Segment Open

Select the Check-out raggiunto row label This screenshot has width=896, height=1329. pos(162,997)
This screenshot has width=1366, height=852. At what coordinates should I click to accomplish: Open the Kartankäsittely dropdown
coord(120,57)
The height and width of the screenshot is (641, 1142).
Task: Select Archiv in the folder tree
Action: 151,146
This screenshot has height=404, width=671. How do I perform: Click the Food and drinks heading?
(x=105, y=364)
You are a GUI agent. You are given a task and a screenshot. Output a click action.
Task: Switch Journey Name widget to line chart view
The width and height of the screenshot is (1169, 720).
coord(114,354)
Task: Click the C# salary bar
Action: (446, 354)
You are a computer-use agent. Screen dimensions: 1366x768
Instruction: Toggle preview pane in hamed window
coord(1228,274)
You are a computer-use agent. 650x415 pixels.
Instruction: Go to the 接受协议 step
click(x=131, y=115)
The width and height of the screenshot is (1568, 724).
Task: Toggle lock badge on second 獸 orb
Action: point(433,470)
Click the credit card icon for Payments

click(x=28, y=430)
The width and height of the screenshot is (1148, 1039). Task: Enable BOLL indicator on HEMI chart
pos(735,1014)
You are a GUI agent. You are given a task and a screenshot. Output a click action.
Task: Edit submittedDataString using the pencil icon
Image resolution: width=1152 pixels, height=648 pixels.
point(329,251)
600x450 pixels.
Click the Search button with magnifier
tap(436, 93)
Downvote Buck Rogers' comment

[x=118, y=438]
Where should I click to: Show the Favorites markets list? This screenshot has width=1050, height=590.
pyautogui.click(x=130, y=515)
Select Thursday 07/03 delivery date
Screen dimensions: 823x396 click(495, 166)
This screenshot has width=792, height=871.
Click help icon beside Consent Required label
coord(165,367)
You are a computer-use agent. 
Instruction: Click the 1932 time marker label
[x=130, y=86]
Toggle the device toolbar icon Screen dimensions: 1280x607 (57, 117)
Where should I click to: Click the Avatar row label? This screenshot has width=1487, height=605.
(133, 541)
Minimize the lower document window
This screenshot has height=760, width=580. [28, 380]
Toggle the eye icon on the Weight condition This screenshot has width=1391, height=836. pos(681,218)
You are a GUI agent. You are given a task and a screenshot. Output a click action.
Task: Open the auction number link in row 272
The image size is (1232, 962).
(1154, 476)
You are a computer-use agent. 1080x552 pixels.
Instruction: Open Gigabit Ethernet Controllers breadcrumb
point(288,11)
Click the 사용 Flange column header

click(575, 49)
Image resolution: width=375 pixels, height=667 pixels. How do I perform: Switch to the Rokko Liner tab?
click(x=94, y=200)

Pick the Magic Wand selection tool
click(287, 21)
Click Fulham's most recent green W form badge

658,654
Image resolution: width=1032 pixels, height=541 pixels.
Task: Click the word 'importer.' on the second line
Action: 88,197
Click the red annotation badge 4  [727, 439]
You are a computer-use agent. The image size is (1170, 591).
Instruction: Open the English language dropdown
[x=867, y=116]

Segment Closed

(THE PROBLEM): Print each line, exactly as written, from the one that contains "Click the red" to the end of the data above, with both end lines included and nothing else.

(RESULT FOR THIS EXERCISE):
Click the red annotation badge 4  [727, 439]
You are a computer-use agent. The image size is (1170, 591).
Instruction: Open the English language dropdown
[x=867, y=116]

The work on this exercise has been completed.